20,000 People Show Up for a Public Hanging
Today marks the 75th anniversary of the last public execution carried out in the United States. Rainey Bethea was hanged on August 14, 1936 in Owensboro, Kentucky.
Bethea, a farmhand and sometime criminal, went to the gallows near the banks of the Ohio River before a crowd estimated at about 20,000 strong.
The execution drew national media coverage focused on a black man being executed by a white, female sheriff with the help of a professional hangman, according to the Associated Press.

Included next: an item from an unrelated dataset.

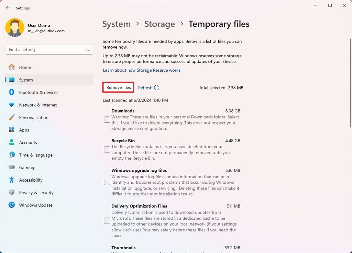The image size is (352, 253).
Task: Open Personalization settings
Action: 33,117
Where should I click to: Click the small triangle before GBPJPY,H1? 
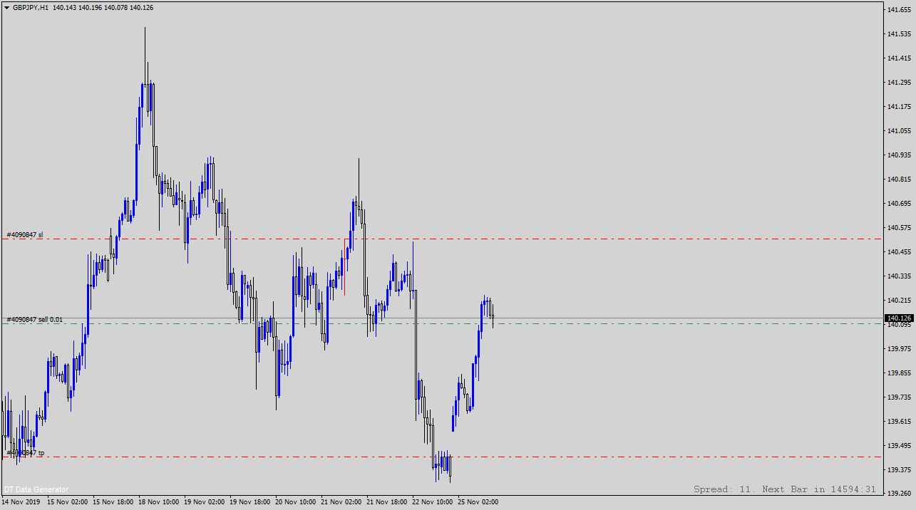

The crime for which Bethea was tried had played as big news in Owensboro. A wealthy, white, 70-year-old widow, Elza Edwards, was raped and strangled in her bed. After less than five minutes of deliberation, a jury convicted Bethea of rape. Had Bethea been convicted of Edwards' murder — prosecutors never pursued that charge — the sentence would have been a private execution in the electric chair at the state penitentiary. Under the law at the time, the maximum penalty for a rape conviction was hanging in the county where the offense occurred.
Bethea made a final request in a note to his sister, Ora Fladger, in Nichols, S.C.: to take possession of his remains and bury them with other family members. "So good by and paray that we will meet agin," Bethea wrote. According to the Associated Press, his remains were not sent east, and there is no record of why. Bethea's body went to a pauper's grave in Rosehill Elmwood Cemetery in Owensboro.
Pictures taken the morning of the hanging show a large crowd — men and women, some holding children — standing in downtown Owensboro, some on the rooftops of brick buildings. They watched as the execution team put a black hood over Bethea's head. Then they saw Bethea fall through the trap door. Doctors pronounced him dead about 10minutes later.
According to the Associated Press, headlines from around the country screamed the news of Bethea’s public execution. From Chicago — "Death Makes a Holiday: 20,000 Revel Over Hanging." From Evansville, Indiana — "Ghostly Carnival Precedes Hanging." From Louisville — "'Did You Ever See a Hanging?' 'I Did,' Everyone in this Kentucky Throng can now Boast." Newspapers described vendors selling hot dogs, popcorn and drinks.
"Every bar was packed to the doors. Down the main street tipsy merrymakers rollicked all night. 'Hanging parties' were held in many a home," Time magazine reported on August 24, 1936.
Kentucky lawmakers cited the negative publicity surrounding Bethea's hanging in ending public executions in the state in 1938. Kentucky was the last state to move executions behind closed doors. Governor Albert B. "Happy" Chandler later expressed regret at having approved the repeal, claiming, "Our streets are no longer safe."